Love your commute-free workday away from the glare of fluorescent lights?
Just don't get too comfortable. A recent study in the MIT Sloan Management Review found that bosses are more likely to attribute traits like "responsible" and "dependable" to in-office workers than those who work from home.
"This leads to lower performance evaluations for telecommuters," says Kimberly Elsbach, an author of the study and a professor at the University of California at Davis.
If you're among the 13 million U.S. employees who work remotely at least once a week, try these moves to seem as present as those who appear in the office every day.
Return calls as well as emails ASAP and make it easier for people to reach you by forwarding your office phone to a dedicated home-office line.

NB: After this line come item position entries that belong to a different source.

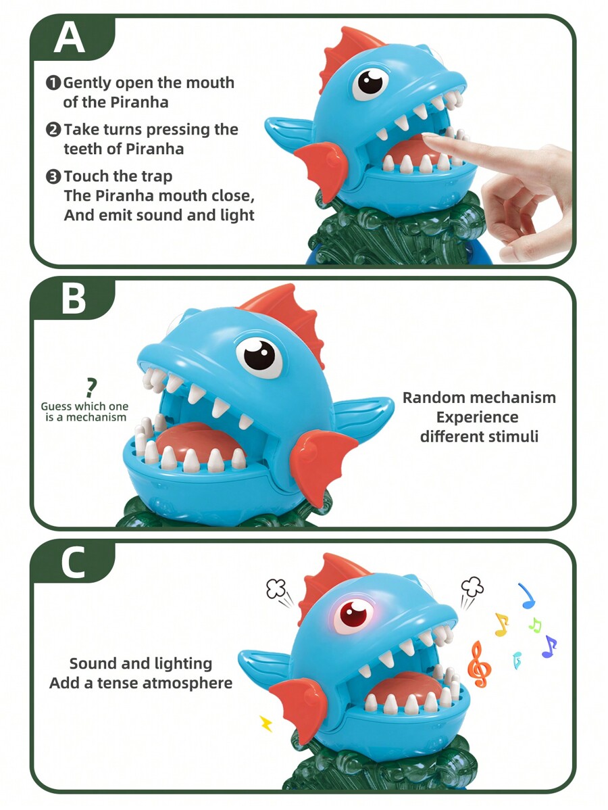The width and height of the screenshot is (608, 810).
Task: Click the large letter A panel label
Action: [x=69, y=38]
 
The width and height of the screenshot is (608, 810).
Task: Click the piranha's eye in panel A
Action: [x=371, y=82]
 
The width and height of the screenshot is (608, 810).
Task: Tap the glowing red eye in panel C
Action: [x=353, y=615]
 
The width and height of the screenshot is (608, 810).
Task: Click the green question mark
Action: [x=91, y=388]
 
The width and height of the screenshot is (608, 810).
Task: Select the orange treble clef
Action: [x=478, y=665]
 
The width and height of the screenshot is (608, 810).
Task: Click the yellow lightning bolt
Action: [x=266, y=723]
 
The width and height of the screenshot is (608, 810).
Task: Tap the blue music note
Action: [x=527, y=596]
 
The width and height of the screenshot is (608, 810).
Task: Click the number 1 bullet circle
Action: [x=53, y=82]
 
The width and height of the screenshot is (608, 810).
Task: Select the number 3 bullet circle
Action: [x=53, y=176]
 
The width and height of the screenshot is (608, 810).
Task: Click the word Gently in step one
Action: [x=86, y=83]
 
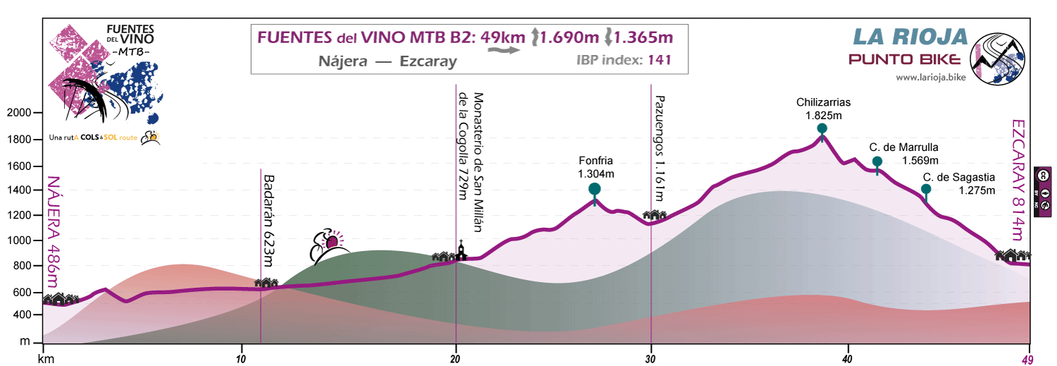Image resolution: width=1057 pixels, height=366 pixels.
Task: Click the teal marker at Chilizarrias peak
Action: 822,129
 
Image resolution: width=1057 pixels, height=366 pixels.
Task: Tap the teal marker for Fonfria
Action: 594,189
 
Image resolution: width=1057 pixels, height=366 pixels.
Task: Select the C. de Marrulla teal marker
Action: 877,162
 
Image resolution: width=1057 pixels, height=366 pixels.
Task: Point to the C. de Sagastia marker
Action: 926,189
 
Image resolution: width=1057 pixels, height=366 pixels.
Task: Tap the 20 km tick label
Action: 456,358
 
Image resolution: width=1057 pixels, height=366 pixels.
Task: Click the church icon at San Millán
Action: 460,250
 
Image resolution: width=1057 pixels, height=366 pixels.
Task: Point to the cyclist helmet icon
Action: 330,243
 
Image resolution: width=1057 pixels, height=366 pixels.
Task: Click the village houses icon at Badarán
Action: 266,282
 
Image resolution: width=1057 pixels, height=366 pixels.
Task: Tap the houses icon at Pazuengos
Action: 655,215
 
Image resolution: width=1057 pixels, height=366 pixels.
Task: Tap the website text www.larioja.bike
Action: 931,76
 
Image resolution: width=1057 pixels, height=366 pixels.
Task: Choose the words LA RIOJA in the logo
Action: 910,37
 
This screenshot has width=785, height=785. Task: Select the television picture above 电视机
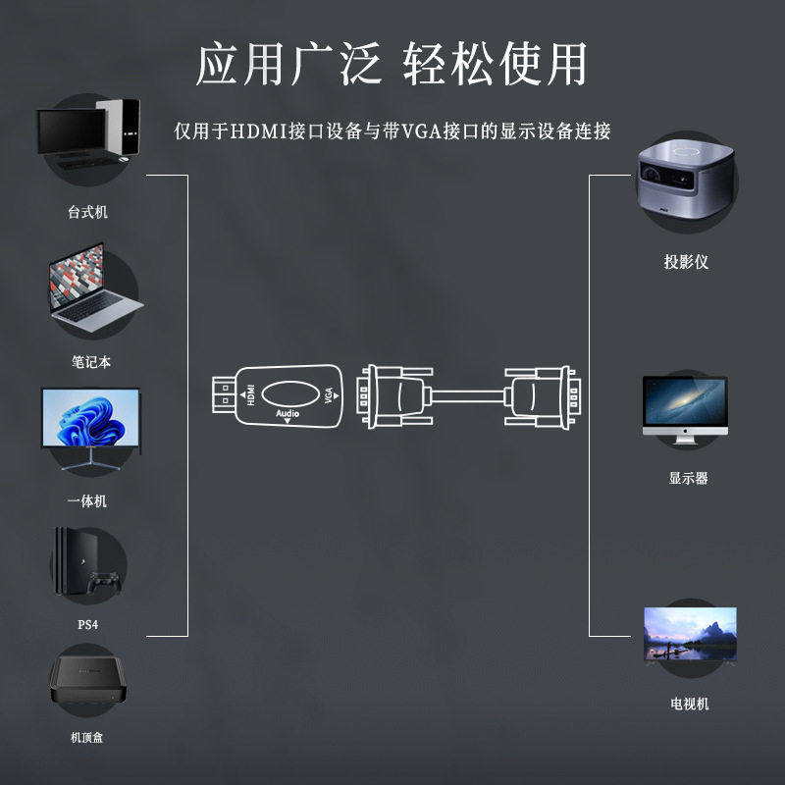click(689, 634)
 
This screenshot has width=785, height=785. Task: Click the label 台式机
click(87, 212)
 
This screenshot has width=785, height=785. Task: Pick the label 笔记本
click(90, 361)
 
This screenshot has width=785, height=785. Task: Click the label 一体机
click(87, 501)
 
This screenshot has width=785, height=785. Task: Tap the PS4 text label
click(87, 625)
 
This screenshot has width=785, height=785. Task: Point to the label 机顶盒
click(87, 737)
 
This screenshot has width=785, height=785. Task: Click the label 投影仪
click(686, 262)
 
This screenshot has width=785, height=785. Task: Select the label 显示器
click(688, 479)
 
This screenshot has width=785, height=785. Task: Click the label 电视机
click(689, 704)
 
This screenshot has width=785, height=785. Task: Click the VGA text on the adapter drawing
click(329, 396)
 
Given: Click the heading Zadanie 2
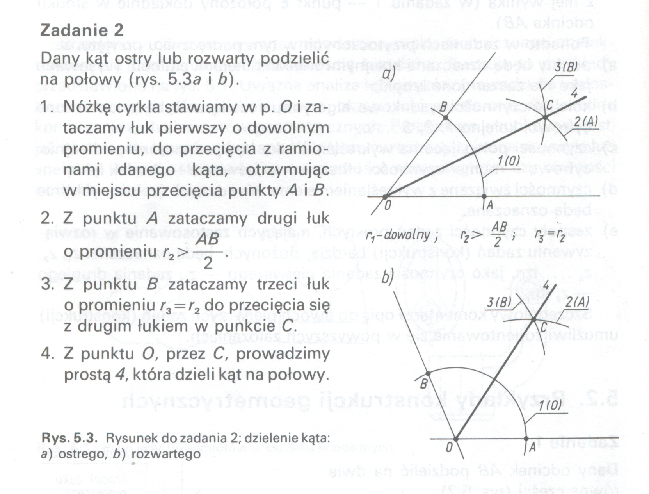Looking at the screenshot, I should [82, 30].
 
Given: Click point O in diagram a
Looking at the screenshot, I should [385, 196].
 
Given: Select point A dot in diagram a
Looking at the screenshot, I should [484, 196].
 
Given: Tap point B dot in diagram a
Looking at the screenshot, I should [446, 117].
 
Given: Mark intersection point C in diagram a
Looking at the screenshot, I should [545, 116].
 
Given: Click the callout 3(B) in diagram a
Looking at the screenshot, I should [565, 68].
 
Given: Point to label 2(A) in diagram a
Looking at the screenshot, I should [586, 122].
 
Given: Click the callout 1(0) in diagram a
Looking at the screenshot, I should [509, 161].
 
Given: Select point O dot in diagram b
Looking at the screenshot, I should [455, 439].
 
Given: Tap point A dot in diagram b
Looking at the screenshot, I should [526, 439].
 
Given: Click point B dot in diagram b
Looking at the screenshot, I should [428, 374].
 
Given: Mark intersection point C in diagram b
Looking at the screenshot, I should [534, 320].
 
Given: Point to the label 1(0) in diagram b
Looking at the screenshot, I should [550, 405].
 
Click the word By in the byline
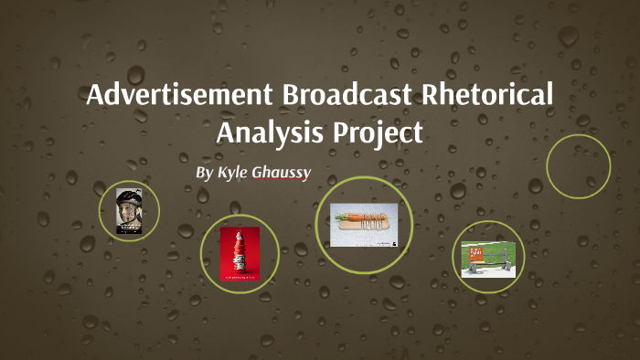pos(205,173)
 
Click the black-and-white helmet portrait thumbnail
pos(129,210)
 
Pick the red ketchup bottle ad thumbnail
pos(239,253)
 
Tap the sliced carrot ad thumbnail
pos(363,225)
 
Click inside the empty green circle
pos(578,166)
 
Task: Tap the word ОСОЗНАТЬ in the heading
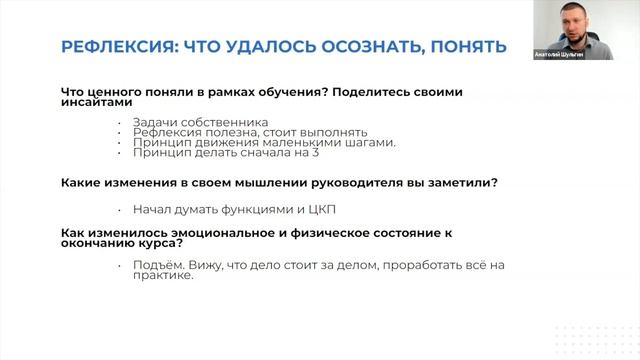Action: point(371,47)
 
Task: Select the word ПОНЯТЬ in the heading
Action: point(469,47)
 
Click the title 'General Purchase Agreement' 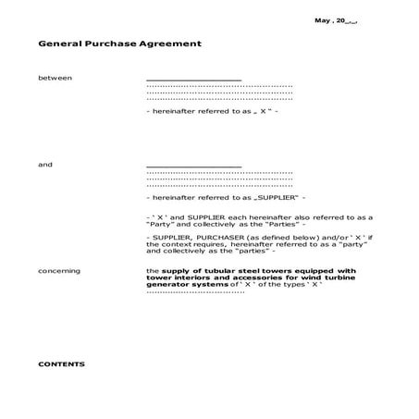click(x=119, y=43)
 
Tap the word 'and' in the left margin click(x=45, y=165)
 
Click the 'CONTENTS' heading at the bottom click(x=61, y=364)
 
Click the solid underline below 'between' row click(x=194, y=80)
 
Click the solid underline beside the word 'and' click(x=194, y=166)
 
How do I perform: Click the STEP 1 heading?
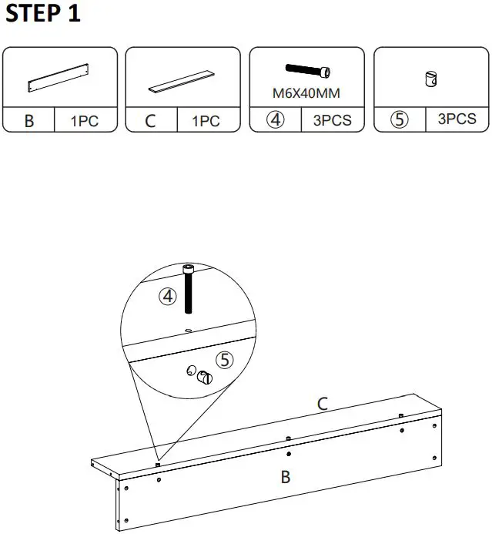tap(43, 14)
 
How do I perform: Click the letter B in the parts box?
tap(29, 120)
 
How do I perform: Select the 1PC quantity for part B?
tap(85, 121)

When you have to be out, make sure colleagues know in advance, and put an automatic reply on your email that says when you'll be reachable again.
"Telecommuters need to overcompensate for being out of sight," says Lynn Taylor, author of Tame Your Terrible Office Tyrant.
Also, don't be shy about self-promotion. Make a habit of sending your supervisor a weekly update summarizing recent accomplishments.
Working hard on a project? Send some late-day emails to show that you aren't checking out at 5 p.m.
When colleagues think of you as an integral part of the crew, they're more likely to praise your efforts on a past project or suggest your participation in a future one.
So carve out some time on phone calls to talk to your co-workers about nonwork stuff like family or weekend plans.
"You want to build relationships the same way you would if you saw them in the hallway every day," says Sara Sutton Fell, CEO of FlexJobs.
These chats can also serve as your virtual water cooler, giving you the inside scoop on office sentiment and clueing you in on potential new opportunities.
Know when to show up
A flexible deal can be an advantage when you want to prove your loyalty.
In the face of a major deadline, however, turn up at the office and show your boss that you're willing to make an extra effort to get the job done, even when it's inconvenient for you.
Coming in for important meetings is also key, since your physical presence will make your contribution more memorable than participation by speakerphone.
Whatever your arrangement, if the company should hit a rough patch or you start to hear layoff rumors, haul your keister into the office as much as possible.
Says New York City executive recruiter Stephen Viscusi: "No matter what your performance level, it's a lot easier for a boss to let go of someone that he doesn't see on a regular basis."